Every one of these abilities and add-ons changes which areas of the game can be accessed. It's mindblowing that it's all held in balance, and that it's balanced so extraordinarily well. Just to have the guts to include so very many augmentations in one game, all of which are gained by the player as they progress, is a feat itself. And it never feels overwhelming or muddled. It's the reason why Metroid Prime, as loved as it is, is still not loved nearly enough.

And then come the boss fights. Just why? What are they for?

Of course you may be someone who lives for boss fights. You may think they're the greatest thing to have ever happened in gaming. And I'm both jealous and pleased for you. But for some, including those as handsome as me, they're a monolith of idiocy in the middle of so much fun.

I love playing Metroid Prime. I adore gathering abilities, re-exploring previous areas to reach all those greyed out areas on the map, scanning absolutely everything in existence even though I don't care about the scan percentage score. So oddly enough I don't want that inhibited by sudden difficulty spikes so tall they're poking the Sun. They're not in keeping with the experience, not relevant to the game I was playing. And worst, so much the worst, they can stop you from carrying on with the fun you were having. It's not like everything the other side of the latest boss is going to be equally as difficult - it's going to drop back down to the casually challenging combat and puzzles that you were being entertained by before.

Bosses, like in real life, are rubbish in games.

This isn't made easier by the GameCube's controls. That you're holding a controller that offers a stick for each thumb but can't assign the camera to the right stick is like having a hand tied behind your back and dipped in acid. Holding down the right trigger to 'look', meaning you can no longer move back and forward, is - in hindsight - so very aggravating. And never more so than when trying to battle some massively over-powered boss that's killing you before you can even turn to look at it.

I just want a "skip boss" button. Yes, boss lovers find this disgusting. But oddly enough, when I've paid for a game, I want to be able to play that game. I've yet to buy a film that won't let me watch it until the end unless I complete some algebra, nor read a book that midway through refuses to let me turn the pages until I've memorised all the capital cities in Asia. So why am I not allowed to see the rest of a game just because the developers decided to put in a massive obstacle?

This is the reason I've never seen the end of Metroid Prime. You may think me a pathetic weakling, and that's fine, but I absolutely cannot defeat Meta Ridley. That's the penultimate boss! I've no idea how I'd stand against the Metroid Prime itself. So despite having invested so many hours into this, I don't know how it ends. Sure, I could look at YouTube now, but I certainly couldn't in 2002 when I first played it.

Poor Samus - no one has their skills stolen so frequently.

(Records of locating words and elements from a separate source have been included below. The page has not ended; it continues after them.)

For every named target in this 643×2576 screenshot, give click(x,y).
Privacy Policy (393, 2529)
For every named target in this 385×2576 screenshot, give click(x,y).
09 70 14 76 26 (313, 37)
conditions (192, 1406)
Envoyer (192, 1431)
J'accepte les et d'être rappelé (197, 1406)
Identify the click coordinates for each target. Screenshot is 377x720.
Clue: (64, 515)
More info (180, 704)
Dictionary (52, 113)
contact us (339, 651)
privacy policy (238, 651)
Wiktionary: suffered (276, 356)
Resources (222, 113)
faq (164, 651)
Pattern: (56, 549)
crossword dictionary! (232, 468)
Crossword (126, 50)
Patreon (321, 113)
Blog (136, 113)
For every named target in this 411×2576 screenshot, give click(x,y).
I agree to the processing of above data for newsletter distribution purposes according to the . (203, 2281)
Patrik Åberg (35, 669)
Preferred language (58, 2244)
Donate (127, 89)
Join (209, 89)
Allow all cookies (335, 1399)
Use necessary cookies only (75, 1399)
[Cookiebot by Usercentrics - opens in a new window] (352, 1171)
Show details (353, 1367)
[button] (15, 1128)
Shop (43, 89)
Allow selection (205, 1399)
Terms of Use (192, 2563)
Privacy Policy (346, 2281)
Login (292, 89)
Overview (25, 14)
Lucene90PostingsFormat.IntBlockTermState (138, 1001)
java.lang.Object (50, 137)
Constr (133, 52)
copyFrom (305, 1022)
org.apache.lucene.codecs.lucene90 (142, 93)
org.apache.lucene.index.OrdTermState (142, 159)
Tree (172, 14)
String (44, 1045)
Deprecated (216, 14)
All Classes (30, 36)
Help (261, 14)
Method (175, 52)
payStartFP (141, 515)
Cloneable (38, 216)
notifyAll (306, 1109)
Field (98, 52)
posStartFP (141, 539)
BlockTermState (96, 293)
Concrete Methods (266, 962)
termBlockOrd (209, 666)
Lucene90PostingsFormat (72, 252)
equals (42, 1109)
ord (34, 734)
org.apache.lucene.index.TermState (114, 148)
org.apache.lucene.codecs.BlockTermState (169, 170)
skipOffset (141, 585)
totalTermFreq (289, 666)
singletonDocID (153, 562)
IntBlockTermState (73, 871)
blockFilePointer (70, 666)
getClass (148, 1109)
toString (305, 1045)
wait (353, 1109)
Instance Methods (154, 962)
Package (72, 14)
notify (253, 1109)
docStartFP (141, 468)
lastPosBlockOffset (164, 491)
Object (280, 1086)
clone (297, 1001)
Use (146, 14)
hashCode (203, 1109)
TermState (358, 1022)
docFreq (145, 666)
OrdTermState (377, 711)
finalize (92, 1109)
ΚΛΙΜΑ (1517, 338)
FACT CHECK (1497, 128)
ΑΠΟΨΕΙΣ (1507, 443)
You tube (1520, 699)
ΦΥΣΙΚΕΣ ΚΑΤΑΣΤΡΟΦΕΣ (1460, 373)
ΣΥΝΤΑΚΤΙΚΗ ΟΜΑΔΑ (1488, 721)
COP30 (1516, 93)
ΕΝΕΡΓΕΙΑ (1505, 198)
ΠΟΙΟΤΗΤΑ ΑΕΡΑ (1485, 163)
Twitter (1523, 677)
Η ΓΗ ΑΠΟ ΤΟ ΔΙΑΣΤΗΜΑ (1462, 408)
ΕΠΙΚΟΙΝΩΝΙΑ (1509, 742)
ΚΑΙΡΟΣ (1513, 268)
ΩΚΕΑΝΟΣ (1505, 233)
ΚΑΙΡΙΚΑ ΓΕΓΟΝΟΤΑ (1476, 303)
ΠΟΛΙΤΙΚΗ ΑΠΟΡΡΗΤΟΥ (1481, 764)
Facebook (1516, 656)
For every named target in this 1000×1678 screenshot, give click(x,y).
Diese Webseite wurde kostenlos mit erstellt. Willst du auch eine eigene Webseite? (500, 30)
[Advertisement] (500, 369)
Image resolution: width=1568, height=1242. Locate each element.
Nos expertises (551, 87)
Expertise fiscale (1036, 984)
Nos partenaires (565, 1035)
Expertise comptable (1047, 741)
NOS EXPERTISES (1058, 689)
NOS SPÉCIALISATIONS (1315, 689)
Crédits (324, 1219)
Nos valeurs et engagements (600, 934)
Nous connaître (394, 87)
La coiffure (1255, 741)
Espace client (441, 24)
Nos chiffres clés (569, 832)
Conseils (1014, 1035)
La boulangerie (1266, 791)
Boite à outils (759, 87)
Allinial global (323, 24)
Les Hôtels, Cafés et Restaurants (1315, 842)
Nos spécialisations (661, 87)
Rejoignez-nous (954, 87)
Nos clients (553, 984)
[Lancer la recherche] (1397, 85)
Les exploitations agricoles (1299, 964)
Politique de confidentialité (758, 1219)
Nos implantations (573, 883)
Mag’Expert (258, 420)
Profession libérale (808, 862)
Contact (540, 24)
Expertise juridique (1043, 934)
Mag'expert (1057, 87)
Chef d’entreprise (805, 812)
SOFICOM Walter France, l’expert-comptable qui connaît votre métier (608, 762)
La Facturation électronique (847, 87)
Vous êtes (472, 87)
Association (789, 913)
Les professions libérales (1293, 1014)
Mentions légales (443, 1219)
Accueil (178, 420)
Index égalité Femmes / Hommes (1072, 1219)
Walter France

(This gets far, far worse for Metroid Prime 2: Echoes, which I've only seen the first half of thanks to a boss fight I can't even complete the first of four stages for. Give me a mouse and keyboard and I'd be fine - but not with a cack-handed GC controller.)

This isn't helped by Metroid Prime's ghastly lack of checkpoints. Relying entirely on visiting save stations, any boss that isn't located near one (see: most of them) means retracing such enormous stretches of the game to find them again. How is that fun for anyone? It's not! Stop it!

See! It's so sad that my retrospective of such a magnificent game has become so bitter, and it's all because of stupid bosses. So we're putting them on hold until we can find some sort of compromise.